These photos aren't very good--not because I'm lousy photographer--but because the sea lion moved away before I could get close enough. Again, threat level, a signature of a healthy organism.



He's quickly off, not wishing to dick with an untrustworthy species.



So stay away from animals who do not display an expected threat level. 

And after all of these mammal hugging thoughts, I am lead me to consider my behavior yesterday. Seriously, talking near smack to a law enforcement officer, someone able to incarcerate me or, if really pissed off in this remote location, make me disappear?  How wise was that and what was it all about? 

I climbed the cliff and took one last photo. It would be several weeks before I could return. 



And my during my return to San Simeon, the weird circularity of my life asserted itself again. Coming at me was the white SUV of Officer Olenko.
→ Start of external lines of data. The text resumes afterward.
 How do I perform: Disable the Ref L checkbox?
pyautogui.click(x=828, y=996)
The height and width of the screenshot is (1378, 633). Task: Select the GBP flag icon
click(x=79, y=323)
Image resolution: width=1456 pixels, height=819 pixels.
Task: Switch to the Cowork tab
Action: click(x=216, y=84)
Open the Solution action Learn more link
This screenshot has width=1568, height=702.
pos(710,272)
At 5:00 pm, he was likely returning from a dinner at one of Cambria's fine eateries. I waved furiously at him as we passed each other, but he never responded. Maybe he'd read some rules forbidding a lawman like himself to take his hand off the wheel. Or maybe he just thought that's what he read, confused by too many big words.

Whatever. 
I've decided to close this weird blog entry by taking the high road. I will never again use the "D" word to describe Officer Olenko.

Still I doubt he'll ever receive an award for being the sharpest tool in any law-enforcement shed...

And, seriously, who am I to criticize a well meaning public servant?  I count myself lucky to know one man who is willing to camp with me and endure this kind of drivel and more fortunate to have married a woman who listens to it all--but still insists she loves me.